Sharing TaRL Lessons Across Continents: Catch Up team visit to India

From 6 to 11 May, members of the Catch Up team from Zambia visited India to meet Pratham staff, see TaRL classes in action, and meet school and government staff working on TaRL programmes. The Catch Up team reflects on the visit.

1. What were the objectives of your trip to India?

Since 2017, VVOB and J-PAL Africa have been supporting the Government of Zambia to implement the Catch Up programme, Zambia’s Teaching at the Right Level (TaRL) programme. As we embark on the third year of implementation, the team wanted to reflect on the challenges encountered and learn about best practices for scale, embedding the programme in government systems, and sustainability, while ensuring that all children master foundational skills. It is in this context that both organisations planned a learning visit to India to understand how Pratham tackled some of the challenges we are currently facing and how to ensure we provide the best support to the Ministry of Education to improve learning outcomes in Zambia.

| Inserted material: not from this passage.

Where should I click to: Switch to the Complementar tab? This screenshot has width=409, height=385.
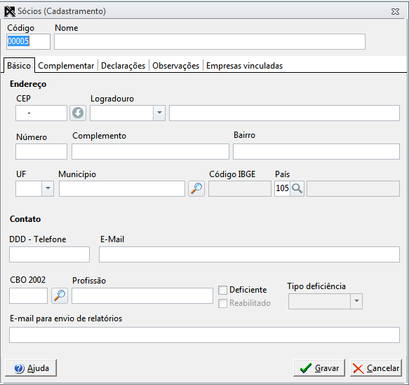tap(66, 66)
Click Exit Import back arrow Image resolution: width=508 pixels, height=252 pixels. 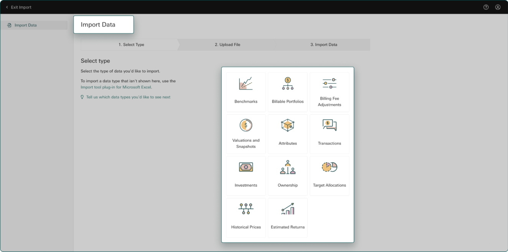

14 VVOB and J-PAL Africa staff members, including District Coordinators, Education Advisors, and Management attended the learning journey. Before the visit, we discussed our expectations and wrote our key questions to help guide our conversation with Pratham and other TaRL stakeholders. Our key questions focused on sustainability, scale, monitoring, content and government partnerships.

2. What were some of the most striking things you noticed about TaRL in India?

At the end of each day, as a team, we reflected on the key lessons learned and what they mean for Catch Up in Zambia. The most striking things shared during these reflection meetings were the following:

  • Pratham and the Government of India work hand in hand, as equal partners in states where they are jointly implementing the programme.
  • There is a strong commitment from teachers, mentors and all stakeholders involved in the implementation of the TaRL methodology.
  • There is clear ownership of the TaRL methodology by the government and it is embedded in their structures.

Data is shared across the board and all stakeholders understand the importance of assessment and data collection and the use of technology to collect data.

Overall, the entire team learned how we might overcome some of the challenges we are currently facing in the implementation of the programme in Zambia.

3. What are some of the lessons you will take to your work in Zambia?

Upon our return to Lusaka, each team made a presentation on lessons learned and way forward to integrate some of these lessons into our work. We then drafted an action plan articulated around six goal areas: government partnership, scale and sustainability, methodology, implementation and monitoring. In each goal area we have identified priority activities that need to be implemented by each team and have incorporated these into our six-month activity plan.

Key lessons include:

  • The need to identify and create programme champions at each level of Catch Up implementation;
  • Provide recommendations to the Ministry to simplify lessons plans and rethink about learner progression in numeracy;
  • Review some of our monitoring tools and increase our efforts around government capacity building.

4. Were there any quotes, ideas, or people from your time in India that stood out to you?

When we met with the Director of Basic Education in the state of Uttar Pradesh, we asked him how he keeps his staff motivated to implement the programme. He responded:

“There are hundred-thousand teachers involved in the programme in my state and of course people are sometimes not motivated. However, when we share the assessment data with them and they see that children are progressing and their skills are improved it motivates them to continue implementing the programme. Seeing learners progressing and learning outcomes improved should be the biggest motivation for teachers.”

Furthermore, when asked if the government will be able to sustain the programme on their own, here is what he said:

“I have some brilliant minds around me, teachers and trainers who understand the methodology and solid structures that can sustain the programme are in place. I am confident that the programme should be able to run with limited support when competent people and the right structures are in place. I see that teachers own the programme and understand that it is an on-going programme and it is not something that is going to be replaced anytime soon.”

In addition to the explanations shared by the Director of Basic Education, we met very dedicated teachers, mentors and other district level support staff who do not hesitate to spend their own resources, travel hundreds of miles and invest additional time to ensure that children acquire foundational skills. Seeing this level of dedication was very inspiring for all of us.